Scientists and engineers from the Air Force Research Laboratory, working as part of the Aging Aircraft Systems Squadron's Hydraulic Fluid Purification Integrated Process Team (HFP IPT), are currently involved in an effort to validate the use of Hydraulic Fluid Purification technologies at Air Force facilities. Fluid and pollution prevention experts from AFRL's Materials and Manufacturing Directorate and the Aeronautical Systems Center Aging Aircraft Systems Squadron will collect and assess data that results from two years of field testing and will deliver the results to major commands throughout the Air Force. Hydraulic fluid costs are a major operating expense throughout the Air Force.

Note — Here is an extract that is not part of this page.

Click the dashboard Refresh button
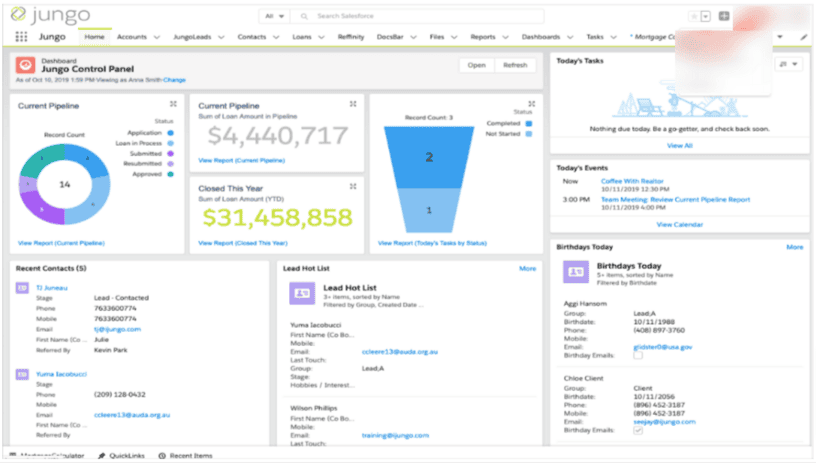The image size is (816, 463). point(514,65)
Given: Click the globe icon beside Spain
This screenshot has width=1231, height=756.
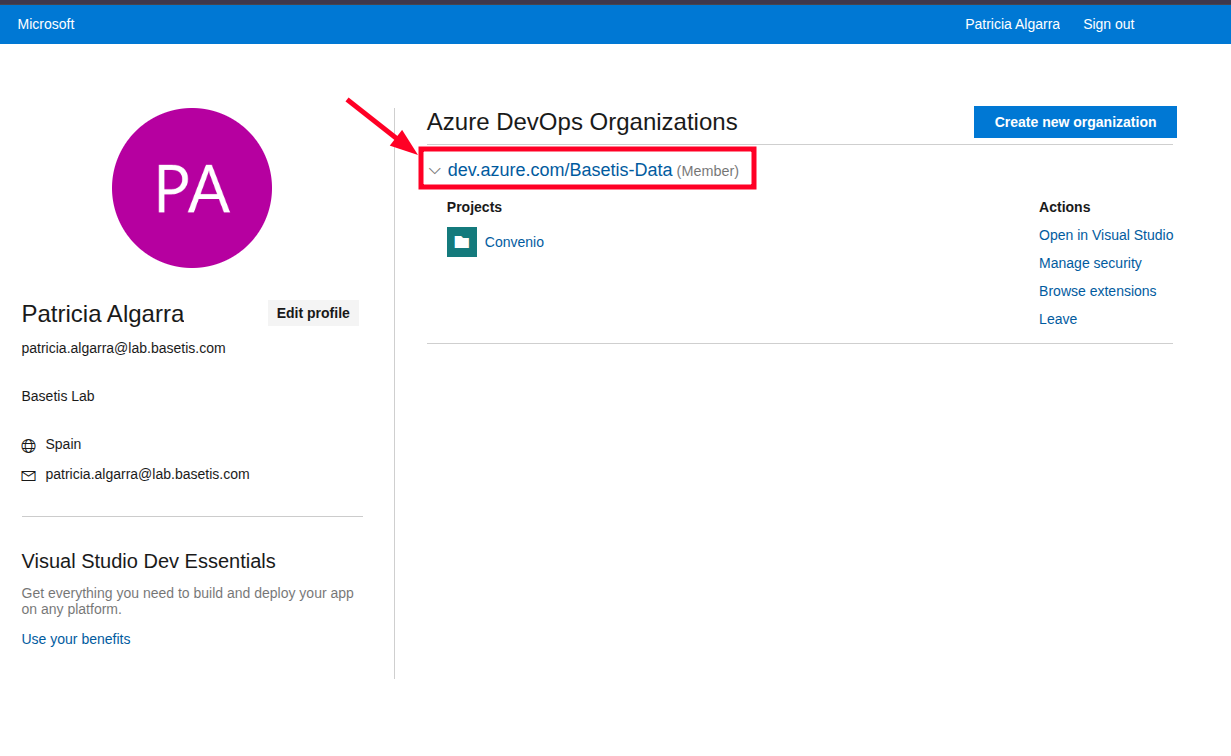Looking at the screenshot, I should click(x=28, y=446).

Annual new fluid costs are estimated to exceed $10 million.

Airmen with the 332nd Expeditionary Logistics Readiness Squadron's petroleum, oil and lubricant (POL) have set a record for the highest number of gallons of fuel issued in a single month over the last three years. POL Airmen received and issued a record-breaking 3.6 million gallons of fuel by tank truck and R-11 refueling units to every type of aircraft that touched down at Balad Air Base in January 2007. The flight also issued more than 220,000 gallons of diesel fuel for myriad support equipment and vehicles at Balad.

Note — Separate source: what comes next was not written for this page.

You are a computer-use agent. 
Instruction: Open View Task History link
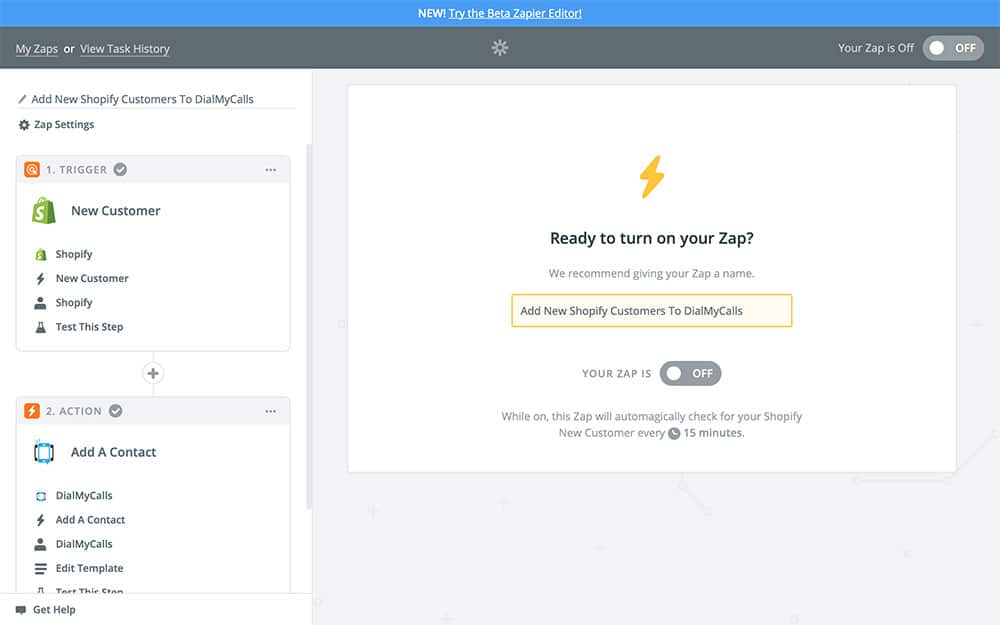coord(125,49)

DHS now offers Web-based infrastructure protection training introduction to the National Infrastructure Protection Plan (NIPP) (IS-860) which is a web-based course developed jointly by the DHS Office of Infrastructure Protection and the Federal Emergency Management Agency (FEMA) Institute. It provides an orientation regarding the key concepts of the NIPP and is designed to meet the training needs of a wide range of government and private sector security partners involved in implementing infrastructure protection programs.

Acquisitions/Contracts

The costliest international warplane project, the F-35 Lightning 2 Joint Strike Fighter, safely completed its first test flight in December, advancing a $276.5 billion program financed by the United States and eight other countries. The test flight achieved most of its goals, but an air data probe used to sense speed and altitude flashed a warning that killed plans to raise the landing gear, officials of Lockheed Martin Corp. said. Lockheed is developing three models of the radar-evading, multi-role fighter jet. The flight over Fort Worth, Texas, lasted 38 minutes — about two-thirds the 60 minutes or so the Pentagon's program office had projected. Lockheed Martin, the Pentagon's No. 1 supplier, called the inaugural flight successful and said it kicked off the most comprehensive flight test program in military aviation history. The United States' partners in the aircraft are Britain, Italy, Netherlands, Turkey, Canada, Australia, Denmark and Norway. Singapore and Israel are also involved but have not yet comitted funds.

People in the News

Arnco, a supplier of polyurethane flatproofing fill for off-road tires, has announced the retirement of Carolyn Harris, who has had 31 years experience in the tire industry and has served as Arnco's Director of Sales since 1992. The announcement was made by Arnco President Larry Carapellotti, who also said Mike Fullen would succeed Mrs. Harris as National Sales Manager. Fullen has more than 38 years experience in the tire industry, including 14 years as owner of his own tire dealership. He joined Arnco as Northeast Regional Sales Manager in 2000. Arnco, founded in 1971, is located in South Gate, Calif., and has processing facilities in South Gate, Berea, Ohio and Manchester, England. The company markets several polyurethane flatproofing formulations and other products under the Arnco brand that have become widely used in steel mills, scrap yards, land fills, coal mines, factories, construction sites, aerial work platform equipment, original equipment vehicles or wherever the operating environment is hazardous to conventional pneumatic tires.